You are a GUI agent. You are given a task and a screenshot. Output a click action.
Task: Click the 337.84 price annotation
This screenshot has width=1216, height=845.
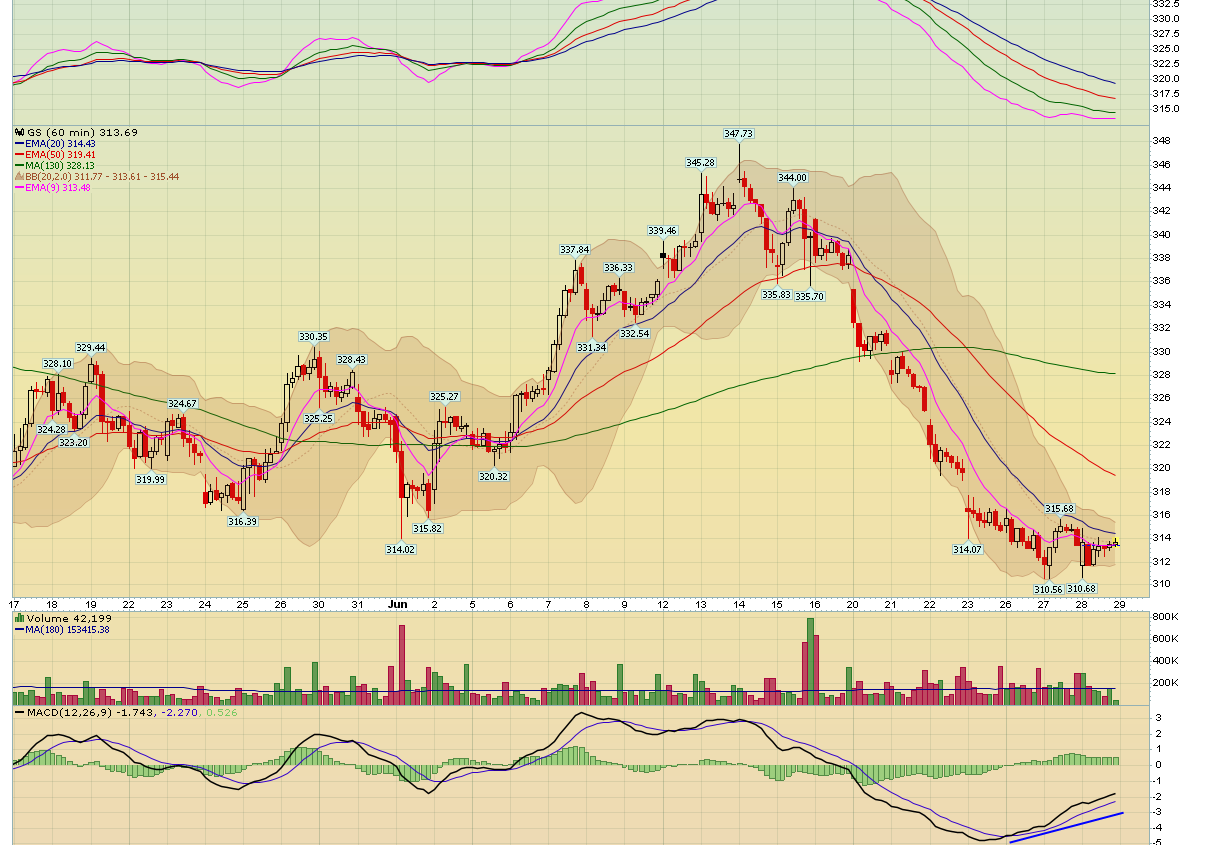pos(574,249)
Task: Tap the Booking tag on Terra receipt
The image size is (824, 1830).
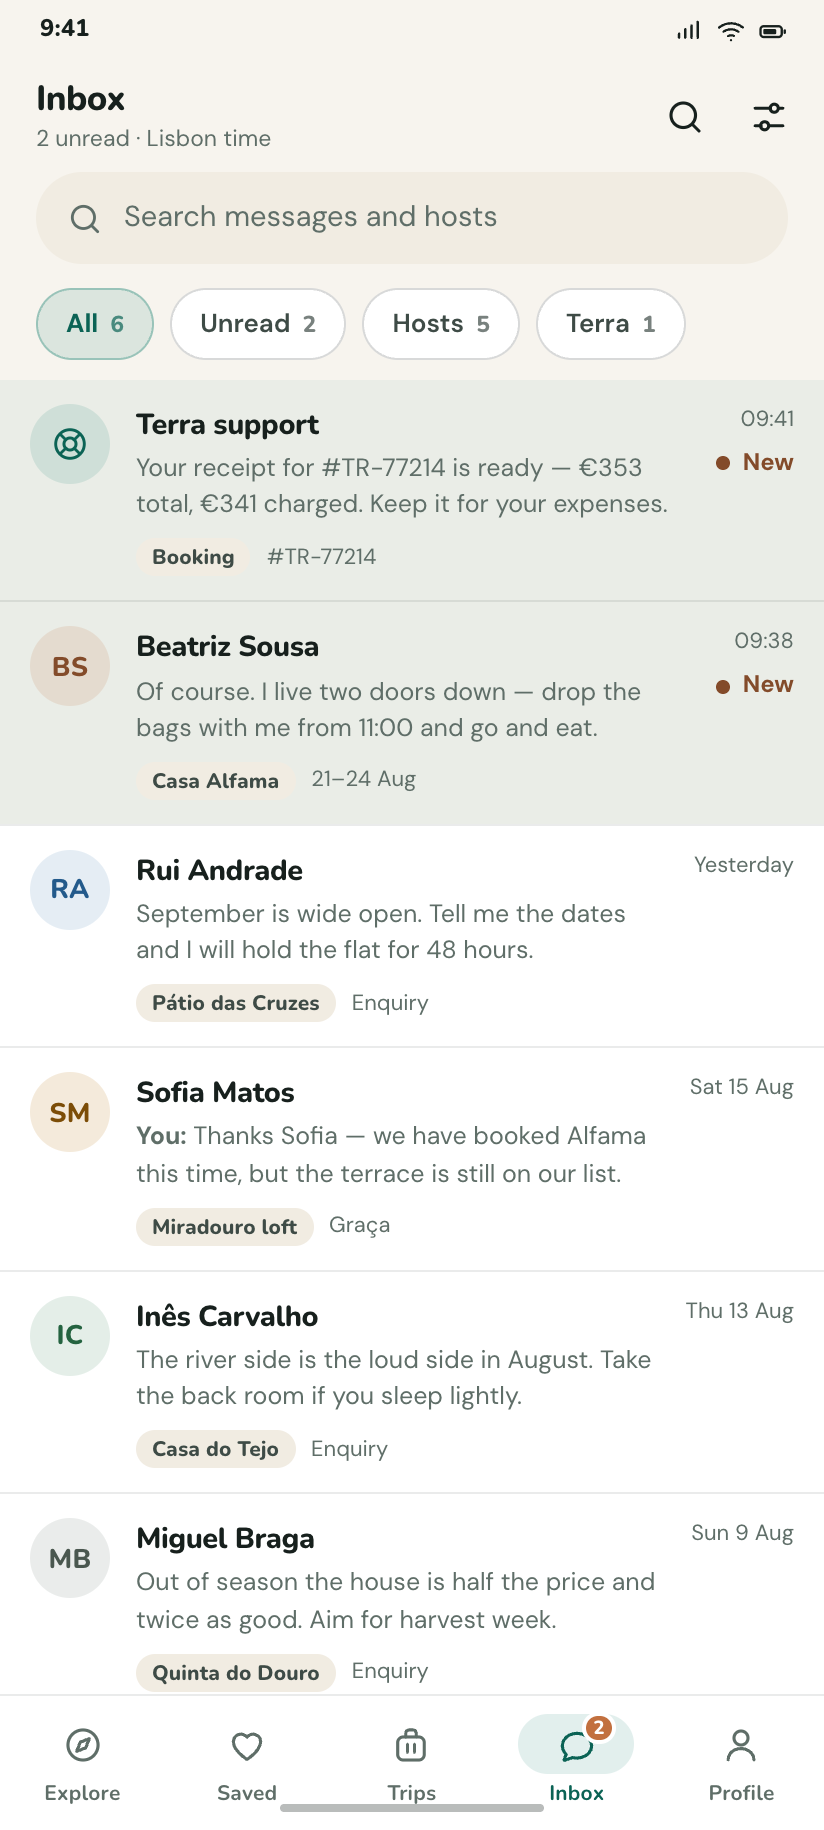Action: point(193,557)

○ ○ ○

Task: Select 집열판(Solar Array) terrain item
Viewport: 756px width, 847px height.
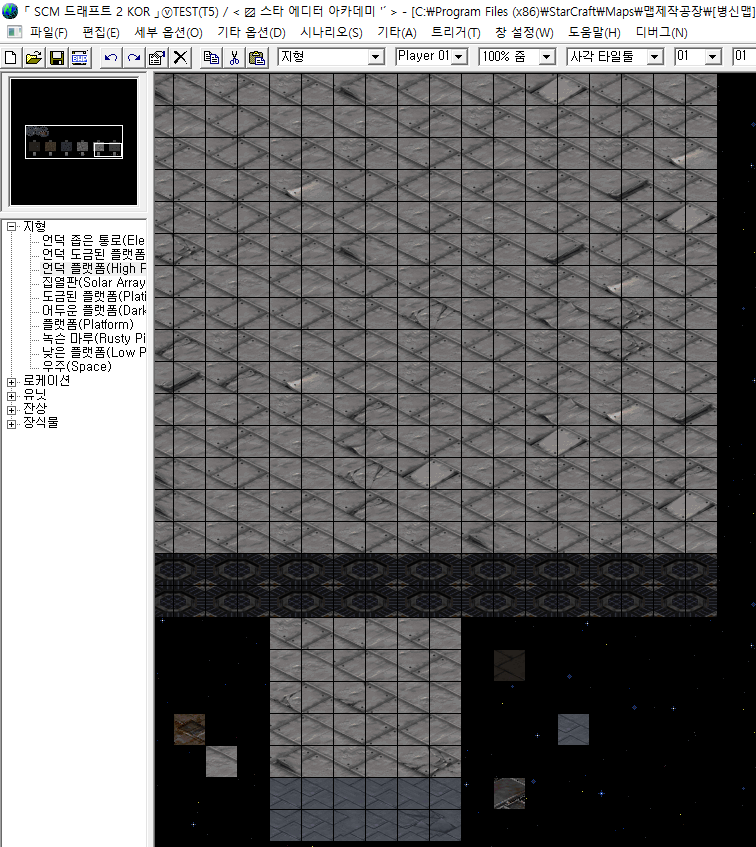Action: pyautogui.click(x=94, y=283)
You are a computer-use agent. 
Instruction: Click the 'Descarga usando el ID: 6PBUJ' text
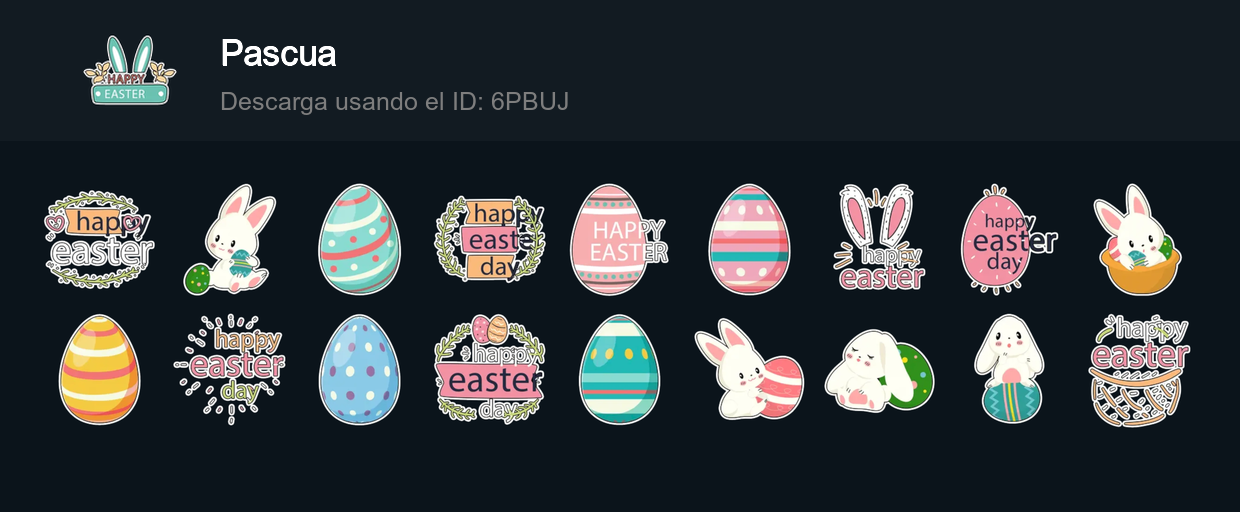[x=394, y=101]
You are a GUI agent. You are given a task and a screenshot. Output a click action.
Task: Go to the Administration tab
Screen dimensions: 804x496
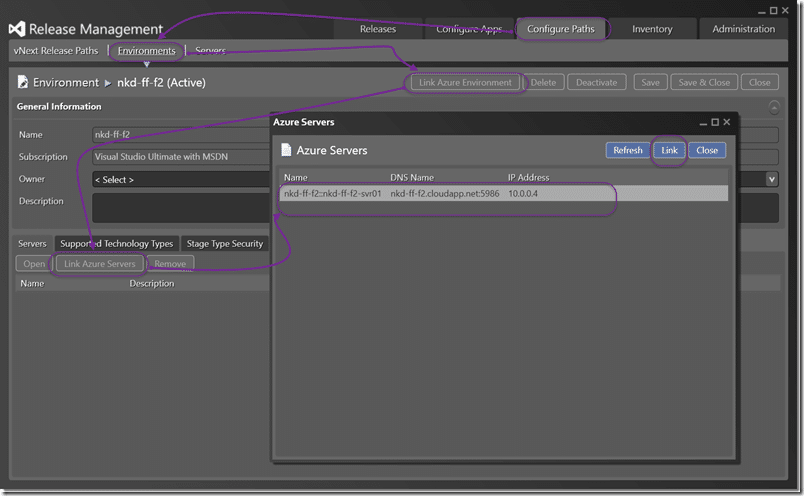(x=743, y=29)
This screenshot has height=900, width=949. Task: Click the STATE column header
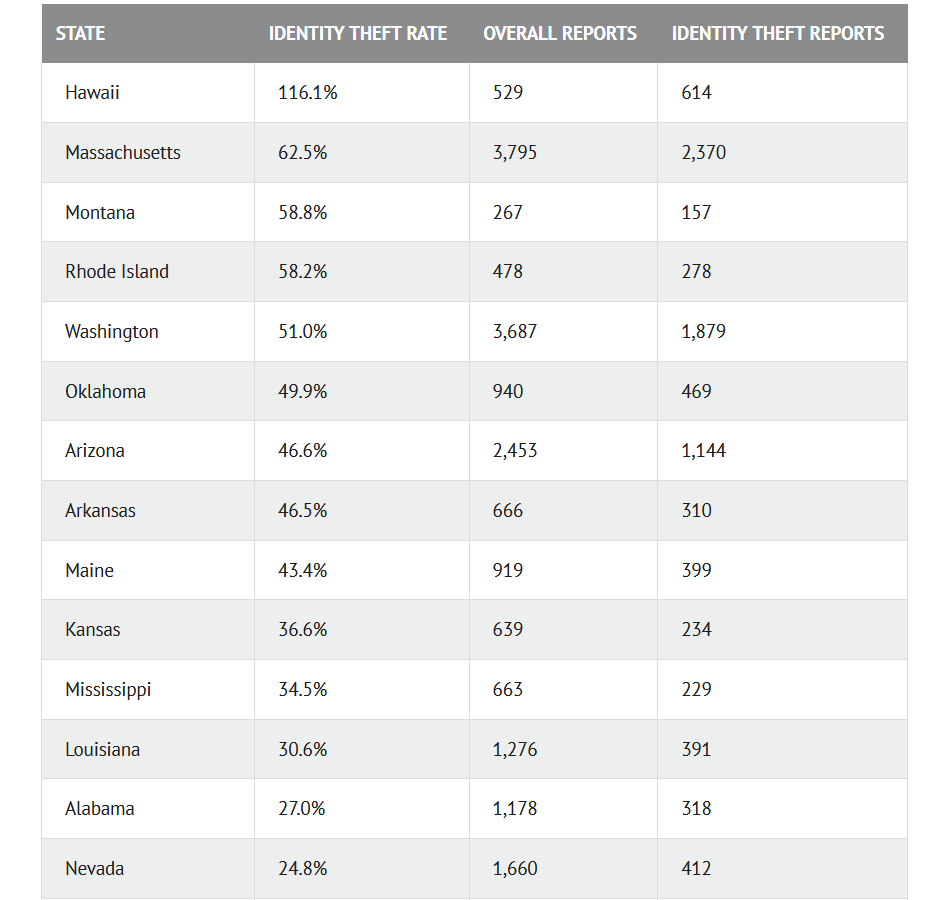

○ ○ ○

• **TO DO**
Copy everything above from the line holding "Instruction: Click the" down to the line holding "This screenshot has height=900, width=949.", both ends included, exactly as it stands and without the pictures.

• **YOUR SOLUTION**
Instruction: Click the 'Descarga usando el ID: 6PBUJ' text
[x=394, y=101]
You are a GUI agent. You are given a task and a screenshot. Output a click action.
Task: Go to the Administration tab
Screen dimensions: 804x496
(x=743, y=29)
This screenshot has height=900, width=949. Task: Click the STATE column header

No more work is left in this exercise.